> **Supplied data**:
--

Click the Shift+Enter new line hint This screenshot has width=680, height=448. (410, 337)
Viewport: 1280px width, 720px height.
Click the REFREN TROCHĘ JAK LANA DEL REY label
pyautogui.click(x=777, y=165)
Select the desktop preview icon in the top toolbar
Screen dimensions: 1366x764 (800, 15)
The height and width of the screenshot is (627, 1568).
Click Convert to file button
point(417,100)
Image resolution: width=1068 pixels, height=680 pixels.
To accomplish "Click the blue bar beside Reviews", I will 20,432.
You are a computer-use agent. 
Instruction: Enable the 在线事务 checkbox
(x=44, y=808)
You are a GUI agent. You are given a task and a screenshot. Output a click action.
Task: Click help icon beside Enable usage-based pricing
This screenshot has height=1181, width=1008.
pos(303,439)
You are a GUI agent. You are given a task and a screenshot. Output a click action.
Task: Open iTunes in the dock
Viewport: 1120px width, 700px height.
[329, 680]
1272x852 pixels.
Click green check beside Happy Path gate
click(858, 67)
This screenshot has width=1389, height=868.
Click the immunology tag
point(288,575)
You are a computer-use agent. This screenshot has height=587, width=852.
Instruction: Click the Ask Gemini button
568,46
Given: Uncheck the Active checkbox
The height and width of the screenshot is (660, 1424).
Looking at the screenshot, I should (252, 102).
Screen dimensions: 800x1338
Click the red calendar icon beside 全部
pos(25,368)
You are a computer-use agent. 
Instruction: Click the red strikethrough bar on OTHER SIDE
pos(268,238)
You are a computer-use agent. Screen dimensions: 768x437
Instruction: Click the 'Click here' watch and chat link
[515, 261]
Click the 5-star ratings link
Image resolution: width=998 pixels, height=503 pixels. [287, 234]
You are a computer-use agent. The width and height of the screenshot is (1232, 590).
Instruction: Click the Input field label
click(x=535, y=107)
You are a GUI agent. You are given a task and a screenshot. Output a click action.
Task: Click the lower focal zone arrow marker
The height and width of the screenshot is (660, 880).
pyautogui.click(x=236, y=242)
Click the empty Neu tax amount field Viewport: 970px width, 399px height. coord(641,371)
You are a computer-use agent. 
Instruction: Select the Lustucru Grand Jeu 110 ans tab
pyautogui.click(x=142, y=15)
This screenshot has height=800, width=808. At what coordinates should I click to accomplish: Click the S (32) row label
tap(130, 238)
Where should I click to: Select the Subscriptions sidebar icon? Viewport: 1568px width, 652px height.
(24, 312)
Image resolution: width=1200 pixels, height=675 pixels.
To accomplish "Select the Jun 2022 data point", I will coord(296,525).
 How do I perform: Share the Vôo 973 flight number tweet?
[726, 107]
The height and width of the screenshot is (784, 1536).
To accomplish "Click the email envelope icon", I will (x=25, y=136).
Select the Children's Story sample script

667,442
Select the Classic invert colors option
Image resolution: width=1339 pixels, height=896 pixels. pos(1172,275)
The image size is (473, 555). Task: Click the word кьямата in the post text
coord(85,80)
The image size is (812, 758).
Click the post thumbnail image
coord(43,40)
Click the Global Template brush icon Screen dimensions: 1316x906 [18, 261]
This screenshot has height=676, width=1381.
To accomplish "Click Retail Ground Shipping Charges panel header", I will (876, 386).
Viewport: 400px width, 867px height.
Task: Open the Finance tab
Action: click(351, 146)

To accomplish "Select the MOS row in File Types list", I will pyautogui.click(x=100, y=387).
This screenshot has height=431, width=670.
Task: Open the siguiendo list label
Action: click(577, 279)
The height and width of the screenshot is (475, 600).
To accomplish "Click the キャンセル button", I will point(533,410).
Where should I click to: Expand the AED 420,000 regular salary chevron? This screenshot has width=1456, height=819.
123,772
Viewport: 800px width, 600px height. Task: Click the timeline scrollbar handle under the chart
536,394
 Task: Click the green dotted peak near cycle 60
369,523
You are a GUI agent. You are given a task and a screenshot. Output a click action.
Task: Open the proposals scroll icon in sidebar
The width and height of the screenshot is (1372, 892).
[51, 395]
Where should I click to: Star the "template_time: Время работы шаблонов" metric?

--

> **Task to complete**: Transcribe the lines starting at the one containing "Where should I click to: Select" and ending at the one containing "Action: click(351, 146)", reproducing only those lines with nothing changed.

> **Response to the exercise**:
Where should I click to: Select the Subscriptions sidebar icon? Viewport: 1568px width, 652px height.
(24, 312)
Image resolution: width=1200 pixels, height=675 pixels.
To accomplish "Select the Jun 2022 data point", I will coord(296,525).
 How do I perform: Share the Vôo 973 flight number tweet?
[726, 107]
The height and width of the screenshot is (784, 1536).
To accomplish "Click the email envelope icon", I will (x=25, y=136).
Select the Children's Story sample script

667,442
Select the Classic invert colors option
Image resolution: width=1339 pixels, height=896 pixels. pos(1172,275)
The image size is (473, 555). Task: Click the word кьямата in the post text
coord(85,80)
The image size is (812, 758).
Click the post thumbnail image
coord(43,40)
Click the Global Template brush icon Screen dimensions: 1316x906 [18, 261]
This screenshot has height=676, width=1381.
To accomplish "Click Retail Ground Shipping Charges panel header", I will (876, 386).
Viewport: 400px width, 867px height.
Task: Open the Finance tab
Action: click(351, 146)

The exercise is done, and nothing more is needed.